Im argentinischen Buenos Aires wird die junge Polizistin Manuela Pelari, genannt Pipa (Luisana Lopilato) anläßlich des 14. Jahrestages des spurlosen Verschwindens eines jungen Mädchens von deren Mutter aufgesucht und noch einmal mit diesem, längst abgeschlossenen Fall konfrontiert: Die verschwundene Cornelia gehörte zu einer Gruppe von fünf Mädels, die einen Ausflug zu einem Vulkan im Süden Argentiniens, in Patagonien, unternahmen. Während die Clique, zu der auch Pipa gehörte, danach zurückkehrte, tauchte Cornelia nie wieder auf. Die Suchmannschaften der Polizei fanden nur ein zweifellos ihr gehörendes Halskettchen im Wald, und trotzdem alle vier Zurückgekehrten verhört wurden, ergab sich keine Spur. Schlußendlich wurde Cornelia für tot erklärt, die fehlende Leiche wurde mit den im Wald herumstreunenden wilden Tieren notdürftig "erklärt", Cornelias Mutter jedoch glaubte nie an diese Version, ließ jährlich eine Messe für die Verschwundene lesen und wendet sich nun, viele Jahre danach, noch einmal an die inzwischen bei der Polizei arbeitende Pipa, die damals auch dabei war. Spurensuche nach einer Vermissten lautet also das Thema von Verloren (im spanischen Original: Perdida), das auf dem Roman "Cornelia" von Florencia Etcheves beruht.

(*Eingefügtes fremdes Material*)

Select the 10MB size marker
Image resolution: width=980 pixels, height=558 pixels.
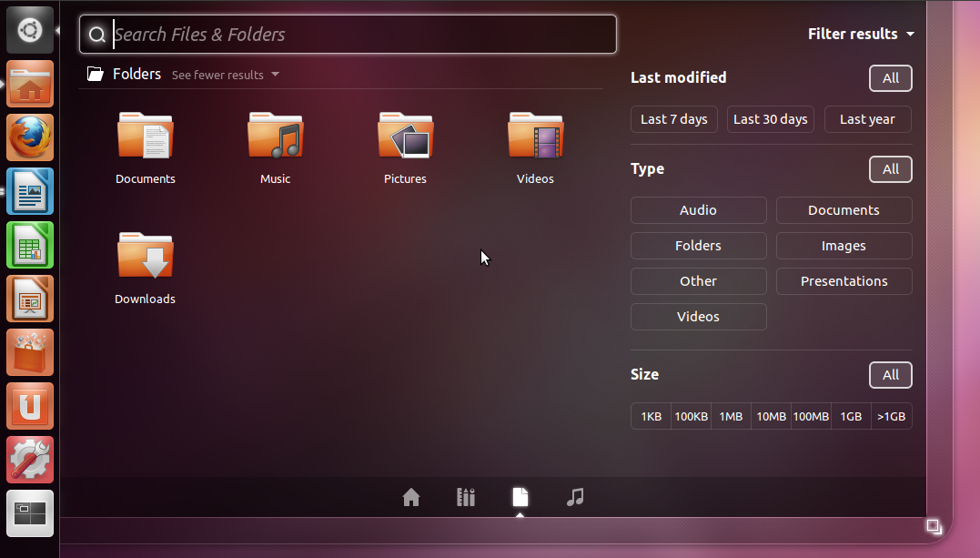(771, 416)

In dieser argentinischen Produktion baut Regisseur Alejandro Montiel behutsam die Rekonstruktion eines Cold Case auf, bei der die Hauptdarstellerin Pipa, eine schmale, aber toughe Beamtin, die mit ihrem Ego schonmal in der eigenen Abteilung aneckt, nicht nur ihre eigene Wahrnehmung des längst vergangenen Erlebten überprüfen muß, sondern auch schnell an bürokratische Hürden stösst, die sie mit Beharrlichkeit und unerschütterlichem Erfolgsdenken zu überwinden versucht. Ihr Vorgesetzter, ein väterlich agierender Abteilungsleiter der sie jahrelang protegiert hat, suspendiert sie schließlich, als ihr Nachforschen in alten Spuren einer Freundin das Leben kostet.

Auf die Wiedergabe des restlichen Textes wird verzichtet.